12. The Turner factors are thus inapplicable at this stage of the litigation.
13. The Court notes that Claim Six B could also be construed to state a claim of negligence in connection with Plaintiff's medical condition, as Plaintiff alleges that he requested that ADX accommodate his medical conditions by removing the use of restraints during his legal visits. Id. at 27. However, Plaintiff has not alleged an obvious medical need for the lack of restraints, other than a conclusory statement that his medical conditions required this accommodation. Id. Plaintiff also alleges, however, that the use of restraints was unjustified and unnecessary as they are removed during social visits. Id. The Court thus construes the claim as asserting a violation of BOP rules or regulations.
14. The only "licensed professional" that Plaintiff names in the Complaint is Defendant Olguin, a nurse. Second Am. Compl. [#82], at 3.
15. The Partial Motion for Summary Judgment attached a 76-page Statement of Undisputed Facts ("SUF") which set out the facts relevant to each claim. [#132-1]. Plaintiff did not respond to the SUF or contest any of the facts.
16. The First Amended Complaint was filed on June 27, 2016, almost two months after the deadline of April 23, 2016.
17. Similarly, the First Amended Complaint [#19] asserted only a claim for failure to provide Plaintiff a medical diet.

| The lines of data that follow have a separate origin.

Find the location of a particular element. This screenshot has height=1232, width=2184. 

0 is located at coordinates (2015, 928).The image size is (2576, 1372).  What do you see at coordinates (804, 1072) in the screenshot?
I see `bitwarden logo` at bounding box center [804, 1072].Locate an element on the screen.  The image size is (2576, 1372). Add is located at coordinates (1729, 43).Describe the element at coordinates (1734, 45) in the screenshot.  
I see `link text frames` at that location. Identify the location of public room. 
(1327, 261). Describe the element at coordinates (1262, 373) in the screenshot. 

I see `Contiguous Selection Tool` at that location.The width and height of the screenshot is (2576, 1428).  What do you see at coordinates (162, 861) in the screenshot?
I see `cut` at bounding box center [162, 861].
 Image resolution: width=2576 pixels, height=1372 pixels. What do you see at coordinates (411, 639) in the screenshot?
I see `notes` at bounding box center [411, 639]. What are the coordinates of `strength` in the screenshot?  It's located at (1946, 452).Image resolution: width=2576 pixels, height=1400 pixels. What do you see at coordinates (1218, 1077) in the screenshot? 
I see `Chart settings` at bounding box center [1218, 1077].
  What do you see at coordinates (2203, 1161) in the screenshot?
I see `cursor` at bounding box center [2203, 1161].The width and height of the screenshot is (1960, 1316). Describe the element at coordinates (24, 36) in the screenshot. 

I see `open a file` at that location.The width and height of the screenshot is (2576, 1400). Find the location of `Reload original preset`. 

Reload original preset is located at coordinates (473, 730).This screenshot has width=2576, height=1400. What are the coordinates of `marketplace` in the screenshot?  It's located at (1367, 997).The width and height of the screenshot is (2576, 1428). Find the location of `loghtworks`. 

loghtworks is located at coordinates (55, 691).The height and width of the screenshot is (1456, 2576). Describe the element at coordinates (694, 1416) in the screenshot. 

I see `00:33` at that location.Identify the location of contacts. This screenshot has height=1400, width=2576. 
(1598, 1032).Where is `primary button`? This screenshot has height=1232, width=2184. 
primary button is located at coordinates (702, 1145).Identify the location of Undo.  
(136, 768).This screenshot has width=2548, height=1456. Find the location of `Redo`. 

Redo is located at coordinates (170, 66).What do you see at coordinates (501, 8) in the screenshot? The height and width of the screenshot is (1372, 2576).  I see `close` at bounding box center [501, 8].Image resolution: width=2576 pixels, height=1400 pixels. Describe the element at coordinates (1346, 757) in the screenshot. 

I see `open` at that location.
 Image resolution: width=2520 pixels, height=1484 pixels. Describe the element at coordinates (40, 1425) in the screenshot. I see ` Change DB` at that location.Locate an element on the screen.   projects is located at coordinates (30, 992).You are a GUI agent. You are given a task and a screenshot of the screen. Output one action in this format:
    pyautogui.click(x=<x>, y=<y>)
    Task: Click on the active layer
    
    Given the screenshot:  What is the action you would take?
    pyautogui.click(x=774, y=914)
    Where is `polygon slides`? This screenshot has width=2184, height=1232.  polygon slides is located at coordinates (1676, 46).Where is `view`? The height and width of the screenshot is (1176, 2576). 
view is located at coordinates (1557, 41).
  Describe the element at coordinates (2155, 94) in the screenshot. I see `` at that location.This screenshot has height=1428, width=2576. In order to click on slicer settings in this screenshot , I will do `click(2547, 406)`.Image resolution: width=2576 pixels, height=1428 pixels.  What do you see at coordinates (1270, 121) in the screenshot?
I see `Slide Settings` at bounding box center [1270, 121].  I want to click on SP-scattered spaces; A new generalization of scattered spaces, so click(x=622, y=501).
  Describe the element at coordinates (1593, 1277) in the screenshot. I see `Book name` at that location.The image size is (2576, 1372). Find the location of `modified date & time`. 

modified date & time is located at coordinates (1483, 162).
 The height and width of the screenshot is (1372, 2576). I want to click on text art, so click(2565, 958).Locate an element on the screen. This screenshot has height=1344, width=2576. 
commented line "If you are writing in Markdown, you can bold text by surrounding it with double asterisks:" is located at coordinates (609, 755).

While it referred in passing to the failure to provide Plaintiff an Islamic meal, see ¶ 74, the allegations clearly were directed towards the failure to provide a medical diet.
18. In so finding, the Court rejects the United States' argument that equitable tolling should not be applied because Plaintiff would have needed only minimal legal materials, "such as his underlying administrative tort claim and the final denial of that claim" which "easily could have been retained in Plaintiff's legal storage space in his cell." Reply [#154] at 7. This argument ignores the realities of the situation. For Plaintiff to raise a claim in federal court, he had to draft a complaint. This required that Plaintiff have access to his legal materials that allegedly contained the facts crucial to his claims, not just information about his administrative claims. Moreover, given the denial of Plaintiff's request for his legal materials, it is reasonable to assume that he did not have, and would not have been provided, even his underlying administrative tort claims and the denials of those claims.